▶ [What this task involves] Repeat exactly, and only, the lines from the line containing "Given: Open the HEAD file link" through the last line of the records below, including both.

Stored records:
────────────────
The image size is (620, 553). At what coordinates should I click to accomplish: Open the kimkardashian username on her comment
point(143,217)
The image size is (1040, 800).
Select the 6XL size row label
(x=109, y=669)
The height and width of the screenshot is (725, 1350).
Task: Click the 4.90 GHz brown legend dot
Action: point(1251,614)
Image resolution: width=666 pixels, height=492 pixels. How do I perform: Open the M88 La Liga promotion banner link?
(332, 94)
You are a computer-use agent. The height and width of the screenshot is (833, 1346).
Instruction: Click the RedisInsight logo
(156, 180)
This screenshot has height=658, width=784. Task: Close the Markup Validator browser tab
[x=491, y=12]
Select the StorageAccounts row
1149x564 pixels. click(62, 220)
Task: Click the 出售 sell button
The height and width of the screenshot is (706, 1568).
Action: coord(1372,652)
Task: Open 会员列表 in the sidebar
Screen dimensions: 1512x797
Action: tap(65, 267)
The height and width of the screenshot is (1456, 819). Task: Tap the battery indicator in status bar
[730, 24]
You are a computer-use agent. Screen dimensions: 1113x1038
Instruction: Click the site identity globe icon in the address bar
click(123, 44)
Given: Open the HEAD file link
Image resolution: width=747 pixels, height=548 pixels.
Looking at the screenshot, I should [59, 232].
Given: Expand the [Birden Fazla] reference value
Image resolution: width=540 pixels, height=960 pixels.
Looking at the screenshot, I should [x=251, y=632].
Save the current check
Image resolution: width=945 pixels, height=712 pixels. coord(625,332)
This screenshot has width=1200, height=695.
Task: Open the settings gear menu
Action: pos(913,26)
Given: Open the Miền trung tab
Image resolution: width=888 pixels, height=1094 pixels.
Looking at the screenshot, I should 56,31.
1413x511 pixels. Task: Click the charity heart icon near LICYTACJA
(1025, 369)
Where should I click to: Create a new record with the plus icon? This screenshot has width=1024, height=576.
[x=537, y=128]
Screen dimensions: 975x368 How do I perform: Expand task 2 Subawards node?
────────────────
▶ [Written solution]
Given: Open the HEAD file link
Image resolution: width=747 pixels, height=548 pixels.
Looking at the screenshot, I should [59, 232].
Given: Expand the [Birden Fazla] reference value
Image resolution: width=540 pixels, height=960 pixels.
Looking at the screenshot, I should [x=251, y=632].
Save the current check
Image resolution: width=945 pixels, height=712 pixels. coord(625,332)
This screenshot has width=1200, height=695.
Task: Open the settings gear menu
Action: pos(913,26)
Given: Open the Miền trung tab
Image resolution: width=888 pixels, height=1094 pixels.
Looking at the screenshot, I should 56,31.
1413x511 pixels. Task: Click the charity heart icon near LICYTACJA
(1025, 369)
Where should I click to: Create a new record with the plus icon? This screenshot has width=1024, height=576.
[x=537, y=128]
Screen dimensions: 975x368 How do I perform: Expand task 2 Subawards node?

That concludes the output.